* _Exercise objective_
Starting at the line that contains "You are a computer-use", reproduce only the lines through the end of the data, exactly, including both the first and the last; skip the pictures.

** Opening Materials provided block **

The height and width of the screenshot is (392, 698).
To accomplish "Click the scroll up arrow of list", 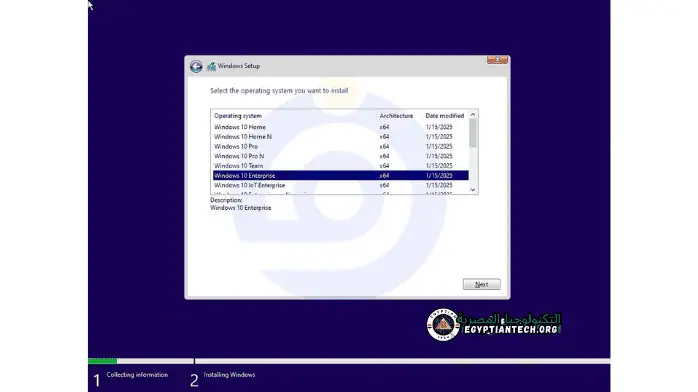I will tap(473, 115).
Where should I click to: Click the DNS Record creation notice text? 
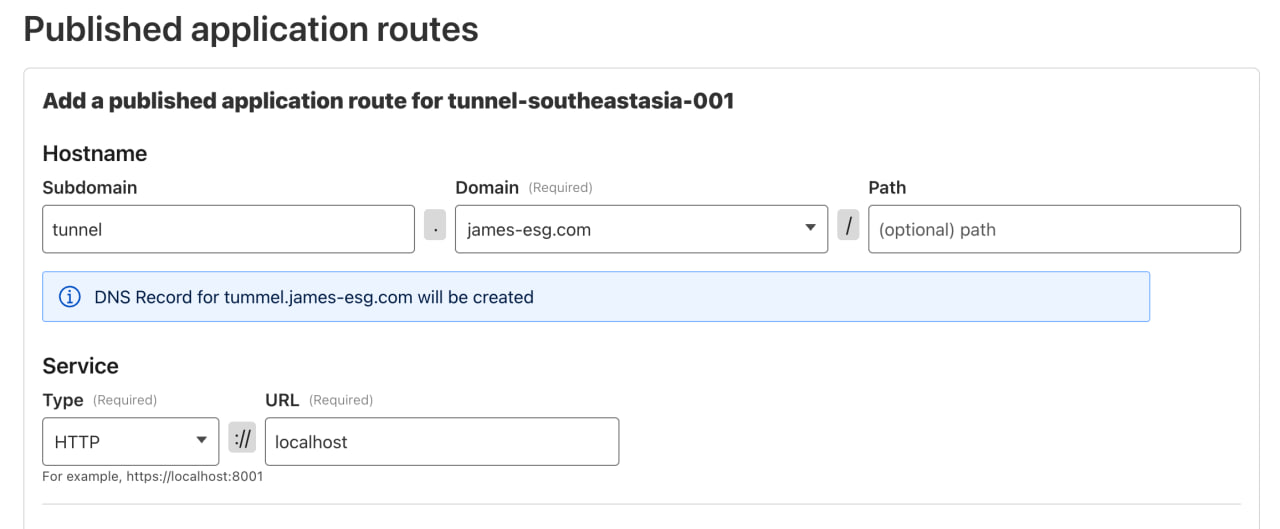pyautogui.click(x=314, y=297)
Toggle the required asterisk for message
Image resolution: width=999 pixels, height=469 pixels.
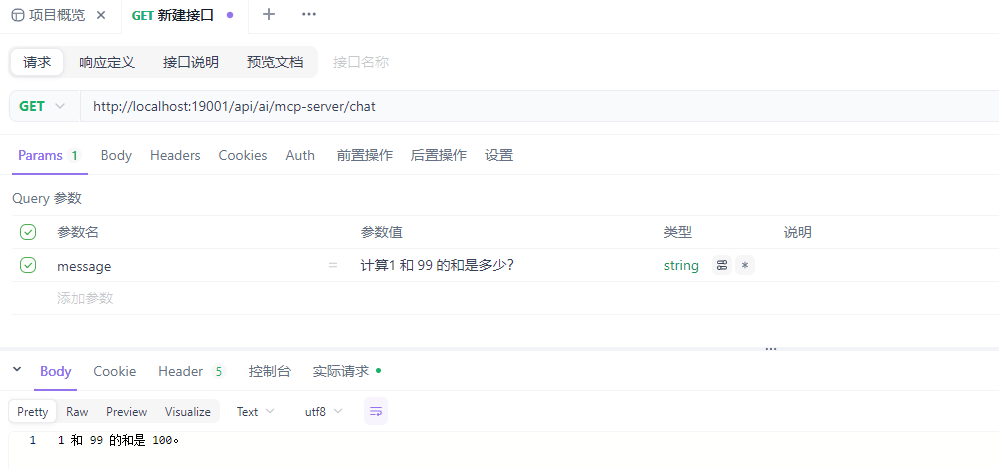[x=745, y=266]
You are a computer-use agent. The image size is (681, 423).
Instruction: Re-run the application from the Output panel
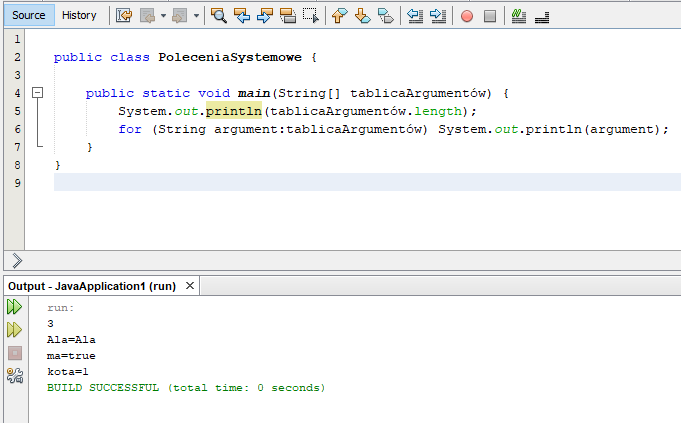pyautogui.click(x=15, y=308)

** Closing Materials provided block **

* _Answer box_
You are a computer-use agent. The image size is (681, 423).
Instruction: Re-run the application from the Output panel
pyautogui.click(x=15, y=308)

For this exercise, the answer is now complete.